Appropriately screened,
healthy women in their fifties, who carry a singleton
pregnancy, can expect their gestation to go practically
full term and deliver babies that are approximately
the same weight as their counterparts half their age
(RJP, Boostanfar et al., Journal of the American Medical
Association 2002; 288: 2320-2323). Nevertheless, these
women are also approximately three times more likely
to deliver by cesarean section, three to ten times more
likely to experience pregnancy induced hypertension
and two to five times more likely to encounter diabetes
compared to younger women. Although there does not appear
to be any medical reason for excluding these women from
attempting to become pregnant on the basis of age alone,
it is recommended they seek the attention of a Reproductive
Endocrinologist who is aware of these complexities,
in order that they may be thoroughly screened and deemed
as an appropriate candidate to experience a favorable
outcome. 
Finally, the
careful, deliberate and judicious transfer of embryos
should be taken into consideration among patients undergoing
an egg
donation cycle. Because of the significantly higher
implantation rates of donor eggs and embryos, couples
attempting to conceive with the assistance of an egg
donor are at a particularly high risk of multiple gestations.
Moreover, it has become exceedingly evident that multiple
gestations may, in turn, further complicate the course
of a pregnancy.

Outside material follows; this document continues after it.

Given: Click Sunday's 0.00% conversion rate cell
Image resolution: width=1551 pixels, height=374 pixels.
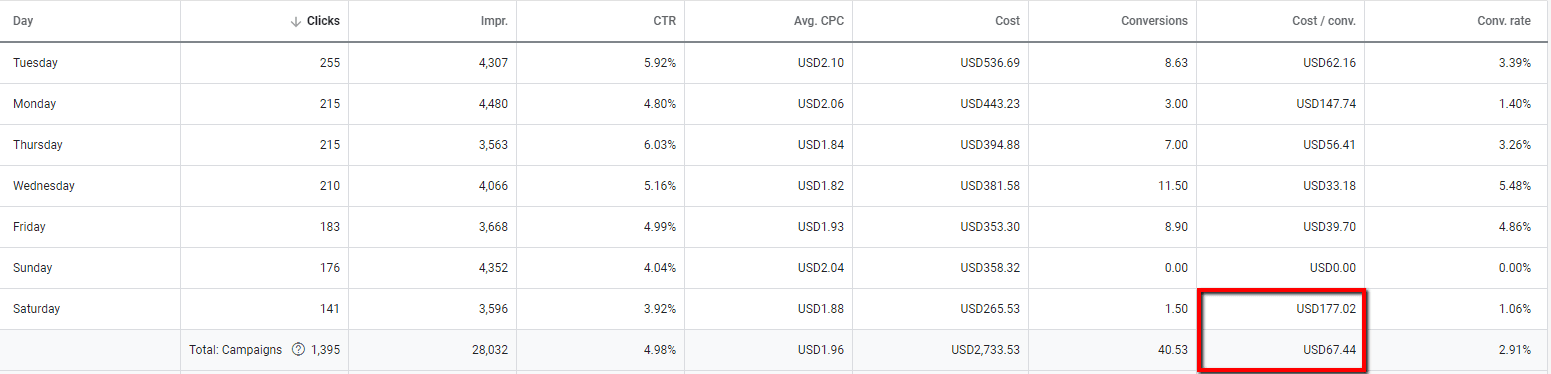Looking at the screenshot, I should point(1514,268).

Those complications include higher rates
of morning sickness, preterm labor and preterm birth
and increased rates of pregnancy induced hypertension
or toxemia. The introduction of modern extended embryo
culture, preimplantation genetic diagnosis, PGD,
and blastocyst transfer have resulted in a conscientious
and concerted effort to increase pregnancy and implantation
rates, while simultaneously minimizing the number of
embryos transferred to one or two per cycle in a realistic
attempt to reduce the number of high order multiple
pregnancies. It is of critical importance to choose
infertility centers, and subsequently obstetricians,
with both significant clinical and laboratory expertise
in this domain of reproductive medicine.